OTTAWA — You have $75-billion (U.S.) to give away in the next five years. You are tempted to direct all of it to solar power research – to help avert the end of human existence – but you know that it would be prudent to do some cost-benefit analysis first. (You recall that, only a year ago, you would have been tempted to direct all of it to corn-based ethanol research.) You compile a master list of 30 humanitarian causes. You engage 50 top-notch scientists to prepare preliminary reports. You persuade eight illustrious economists, five of them Nobel laureates, to assess these reports, to calculate the economic return on investment in each of the causes and to prioritize them as best they can. You lock up the eminent economists in a conference room in Copenhagen for four days, letting them out only when they have reached a consensus.
This is the Copenhagen Consensus, the highly instructive project of Bjorn Lomborg, the controversial Danish statistician who drives many conventional environmentalists nuts with his ruthlessly rational search for the correct answer to the apparently simple but devilishly tough question: If you had $75-billion to do good in the world, what would you do with it and, more specifically, what would you do first, second, third, et cetera?
Author of The Skeptical Environmentalist, published in 2001, and Cool It: The Skeptical Environmentalist’s Guide to Global Warming, published last year, Mr. Lomborg organized the Copenhagen Consensus conferences in 2004, 2006 and 2008. In the 2004 conference, the economists named the control of HIV/AIDS as the highest priority. In the 2006 conference, they chose scaled-up basic health services to control communicable diseases. Now, in the 2008 round, they name micronutrient supplements for children in Third World countries. In all three of these Consensus exercises, they named current solutions to global warming (such as carbon taxation) as the worst return on investment.
Notwithstanding his detractors’ gnashing of teeth, Mr.
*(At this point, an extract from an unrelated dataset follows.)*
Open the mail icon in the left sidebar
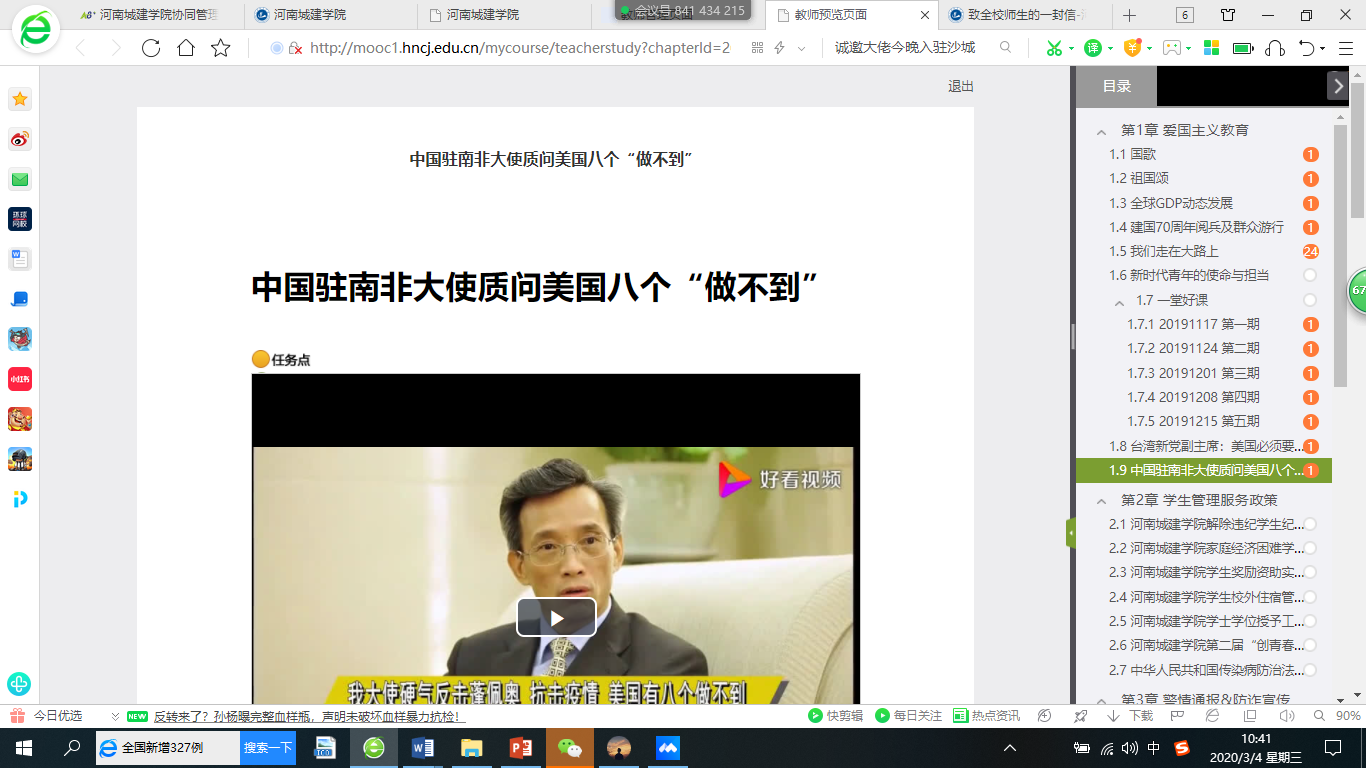The height and width of the screenshot is (768, 1366). (x=20, y=179)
Lomborg appears to have retained his environmental respectability. The Guardian, the centre-left British newspaper, named him earlier this year as one of 50 people "who could save the planet." But he doesn’t personally select the Consensus priorities anyway – though he does freely express his own opinions. (The problem with ethanol, he said the other day in The Wall Street Journal, is that people give a higher priority to feeding cars than to feeding people.)
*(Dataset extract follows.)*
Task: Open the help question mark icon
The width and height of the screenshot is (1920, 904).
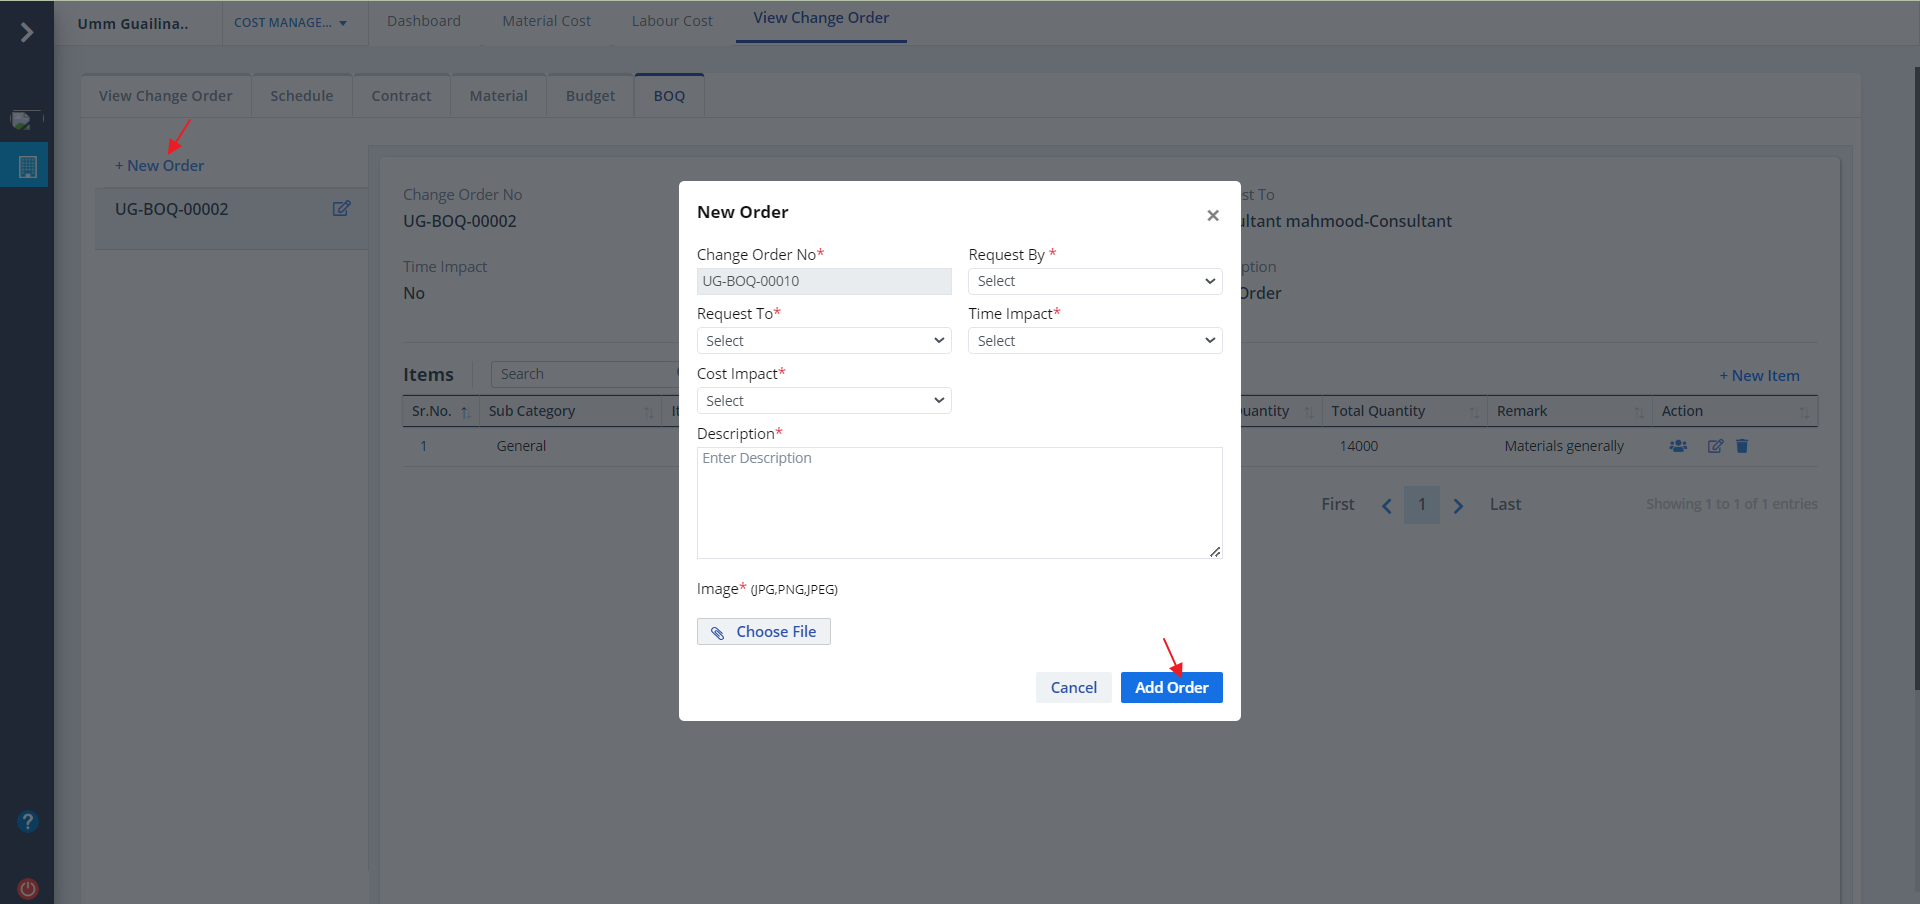Action: (28, 822)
In the current Consensus, Mr. Lomborg identified Susan Horton, economics professor at Wilfrid Laurier University in Waterloo, Ont., as the champion of investment in micronutrients for Third World children. Harvard-educated, an international consultant (20 countries) in health and nutrition, Prof. Horton persuaded the panel of Nobel adjudicators that an investment in vitamin A capsules and zinc supplements for malnourished children would return $17 in economic gain for every dollar invested.
Her research showed that 140 million malnourished children live in sub-Saharan Africa and South Asia. Eighty per cent of these children could be provided with essential vitamins and minerals for a mere $60-million a year, $300-million for five years. (Malnourished children under two years of age require vitamin A; malnourished infants under six months of age require therapeutic zinc.) On an annual basis, these simple nutrients would return benefits (fewer deaths, better health, higher future incomes) of more than $1-billion.
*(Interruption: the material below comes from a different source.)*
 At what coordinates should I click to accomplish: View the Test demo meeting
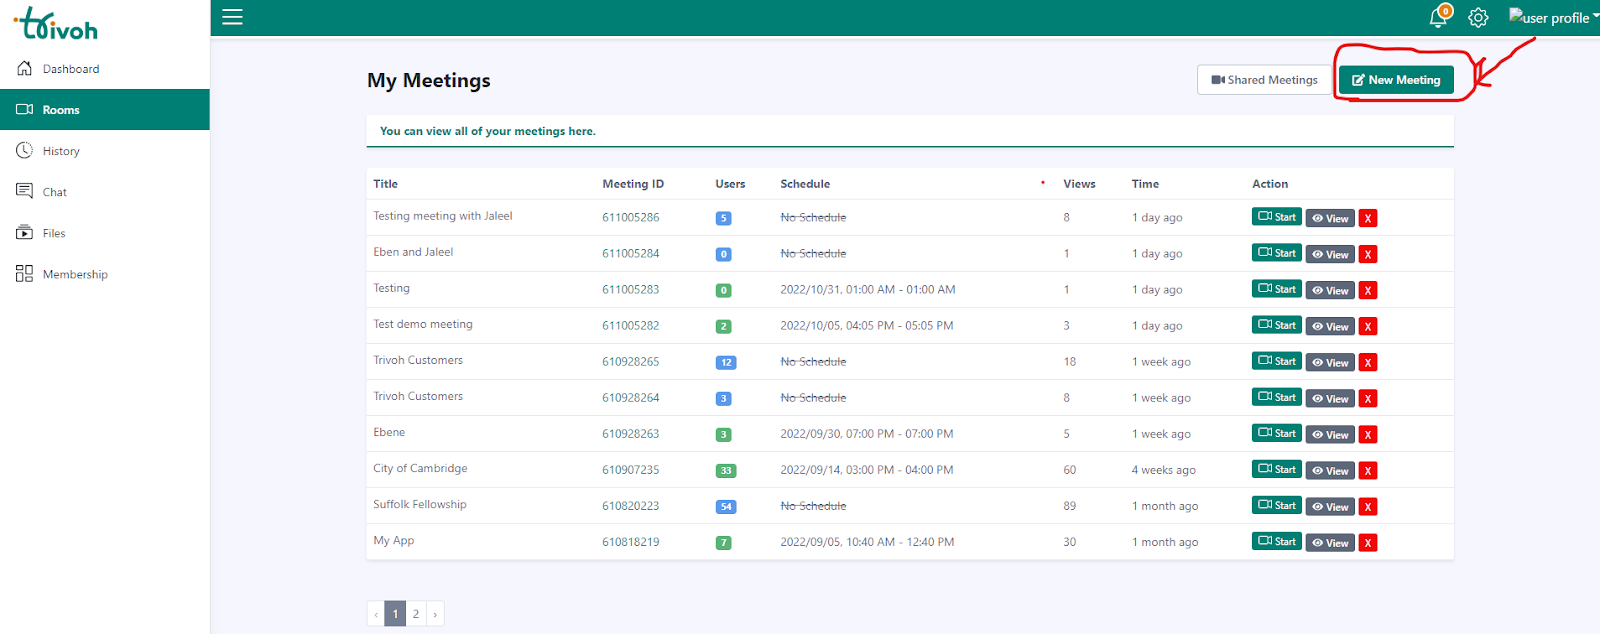(x=1330, y=327)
The Consensus adjudicators named the Doha round of trade negotiations as the second-best investment that the world – or anyone in it – could make. In their final report, released weeks before the Doha round negotiations collapsed, they calculated that "a realistic Doha agreement" could increase global income by $3-trillion a year, $2.5-trillion of which would go to the developing world. For minimal adjustment costs, they said, the world would reap "exceptionally large benefits."
The Consensus judges returned to investment on nutrition – for adults in Africa, Asia and Europe this time – in determining the third-best investment. More than two billion people suffer from iron deficiency. Iodized salt would protect all of these people against goiter. The cost: $19-million a year, $95-million for five years. The return on investment: $9 in benefits for every dollar invested. Investment in tuberculosis treatment would save a million lives and return $30 for every dollar. Investment in heart disease treatment would avert 300,000 deaths and return $25 in benefits for every dollar.
Investment in global warming, on the other hand, would return only 90 cents in benefits for every dollar. The judges concluded that it would be much less productive than deworming children, expanding DDT spraying in parts of the world cursed by malaria and building and staffing more schools – especially, from a cost-benefit perspective, schools for girls.
Cost-benefit analysis requires tough-minded decisions. It compels you (for example) to invest in children, with full lifetimes ahead of them, rather than in old people. It isn’t necessarily a discipline that works in all situations. Yet the Copenhagen Consensus makes two important points: You can get a very high economic return by reducing human suffering in simple, humble ways; and you can get the highest economic return of all – considering the minimal adjustment costs – by reducing global barriers to trade.